Miyota 9015 or NH35 — Which Should You Pick
Here’s the answer without hedging.
Pick the Miyota 9015 if you want a thinner case profile, a visibly smoother seconds sweep, and you’re buying a finished watch where servicing is someone else’s problem. The 9015 is the right movement for dress watches, slim builds, and buyers who prioritize wrist aesthetics over tinkering. The rotor noise might bother you — budget $20–$50 for an aftermarket rotor swap and move on. That’s what makes the 9015 endearing to us slim-watch people, honestly. It does things no NH35 build can match in that form factor.

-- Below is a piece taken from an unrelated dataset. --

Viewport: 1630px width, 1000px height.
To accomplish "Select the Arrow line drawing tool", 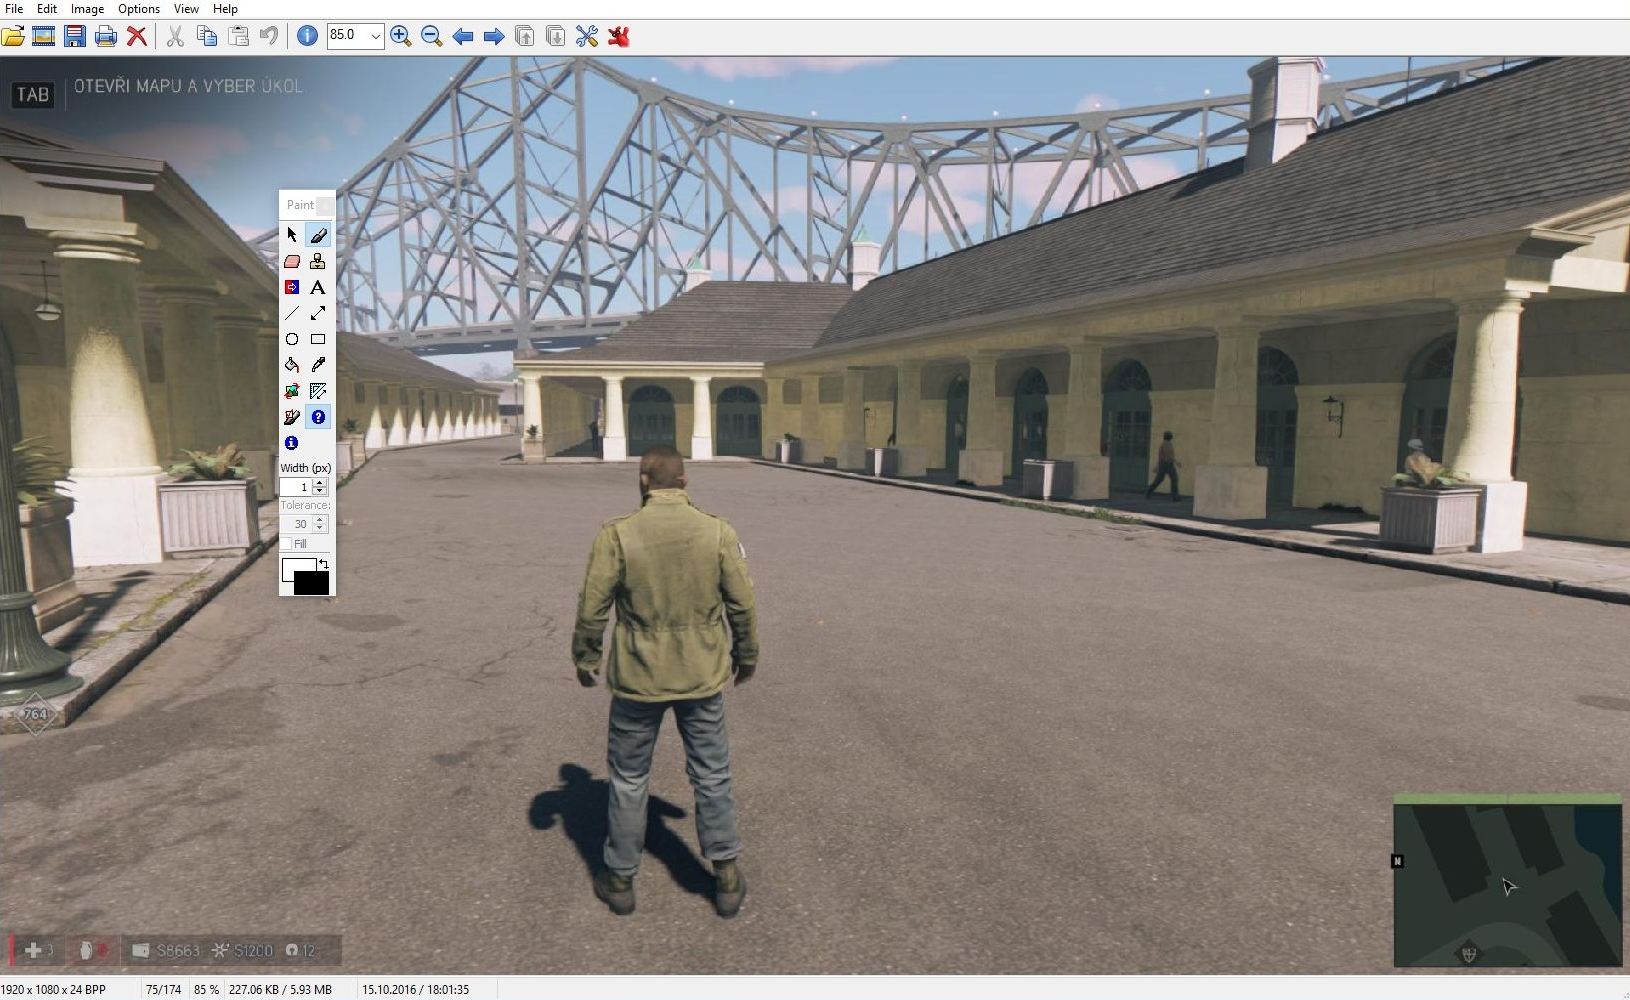I will [x=318, y=313].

Pick the NH35 if you’re a modder, a DIY service learner, or someone planning to own a watch for ten-plus years who wants the cheapest possible long-term service path. The NH35 ecosystem is the closest thing affordable watchmaking has to a universal standard. Parts are cheap. Help is everywhere. Watchmakers know it cold. I’m apparently a chronic tinkerer and the NH35 works for me in ways the 9015 never quite did — at least not without extra investment.
Frustrated by articles that call it a tie when the use cases clearly diverge, I’ve tried to be direct here. So, without further ado, let’s be blunt: neither movement is universally better. But for your specific situation, one of them is clearly the right call. Make it.